Die Gründer haben in einer ersten Finanzierungsrunde 5,2 Millionen Euro für ihr Start-up Zenloop eingesammelt.

(Foto: Flaconi)

Berlin Würden Sie uns weiterempfehlen? Von dieser Frage hänge für Unternehmen viel ab, sagen Björn Kolbmüller und Paul Schwarzenholz. Und sie sind davon so überzeugt, dass sie um die Erkenntnis ein ganzes Start-up gebaut haben.

Ihre Software heißt Zenloop: Sie fragt und analysiert das Kundenfeedback. Die gleichnamige Firma ist seit 2016 auf dem Markt und beschäftigt 35 Mitarbeiter. Jetzt haben die Gründer in einer ersten Finanzierungsrunde 5,2 Millionen Euro von Investoren wie Nauta Capital und Piton Capital eingesammelt.

Es ist nicht das erste Mal, dass Kolbmüller und Schwarzenholz gemeinsam gründen. Ihre vorherige Firma heißt Flaconi und gehört heute zu Pro Sieben. Die Online-Parfümerie hat mehr als eine Million Kunden, da gibt es immer was zu meckern – oder auch mal zu loben.

Beide Reaktionen seien Gold wert, sagt Schwarzenholz, wenn man denn richtig darauf reagiere: die eigenen Fehler korrigieren und Feedback geben. Einen unzufriedenen Kunden etwa könne man mit einem Geschenkgutschein besänftigen, einen zufriedenen auffordern, das Unternehmen weiterzuempfehlen. So könne man verhindern, dass teuer eingekaufte Kunden abwandern, und zugleich günstiger Neukunden anwerben.

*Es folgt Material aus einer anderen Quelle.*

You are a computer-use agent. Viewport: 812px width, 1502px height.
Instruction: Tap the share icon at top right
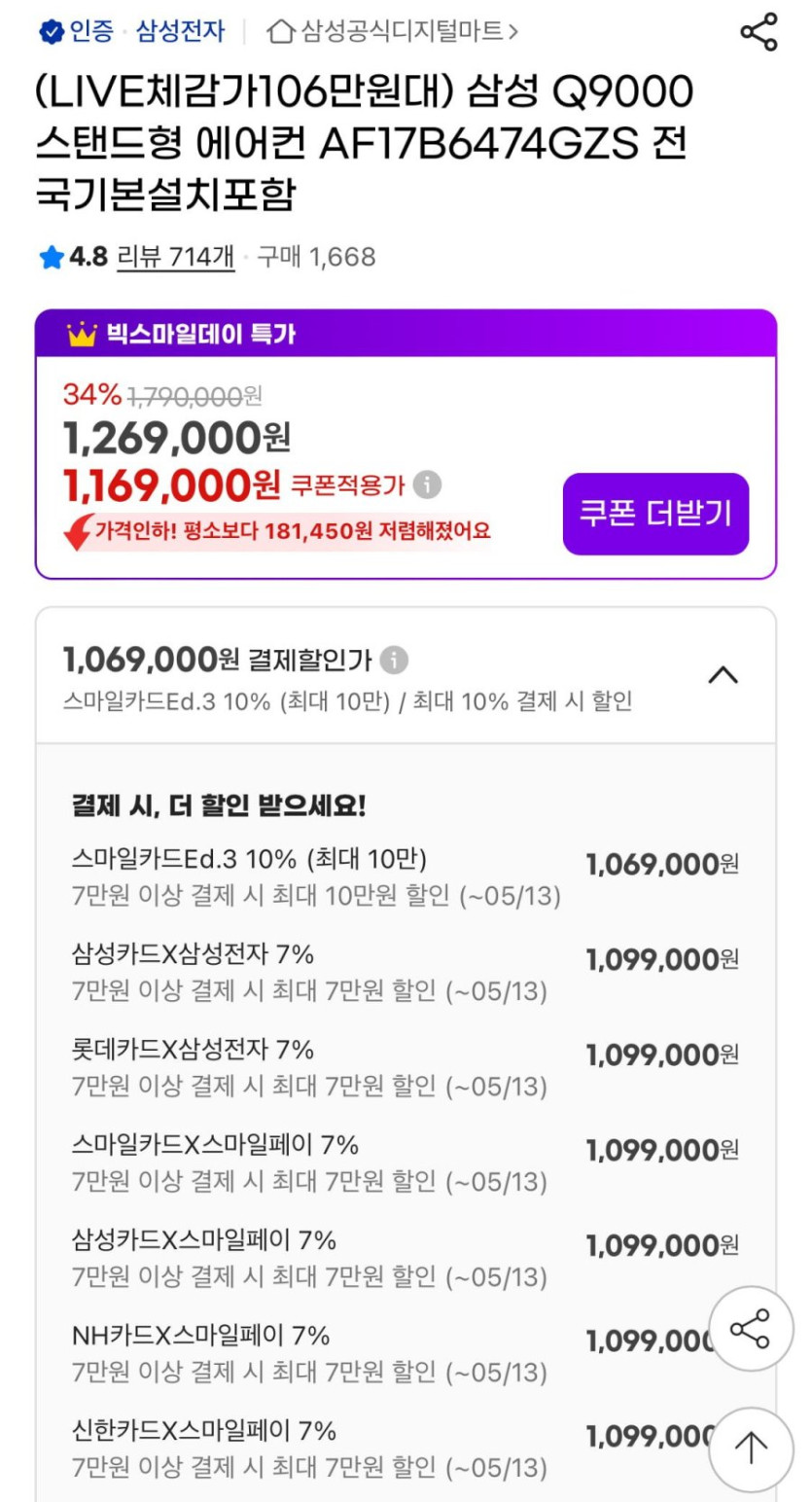tap(759, 32)
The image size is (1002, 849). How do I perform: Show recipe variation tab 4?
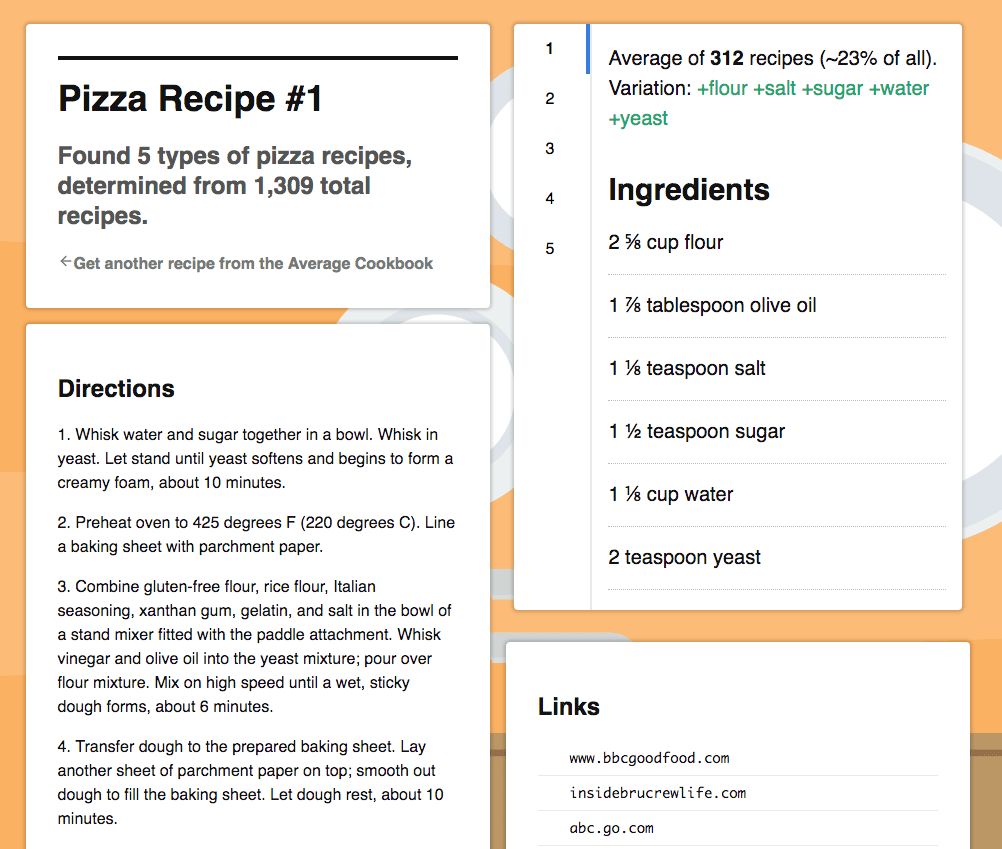click(x=550, y=199)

Die Software von Zenloop fragt an unterschiedlichen Stellen im Kaufprozess nach Feedback, nach eigenen Angaben mit einer Antwortrate von 30 bis 50 Prozent. Anschließend gibt sie Handlungsempfehlungen ab. Zu den Kunden gehören diverse E-Commerce-Firmen, aber auch Mittelständler wie ATU, Deichmann oder P&C.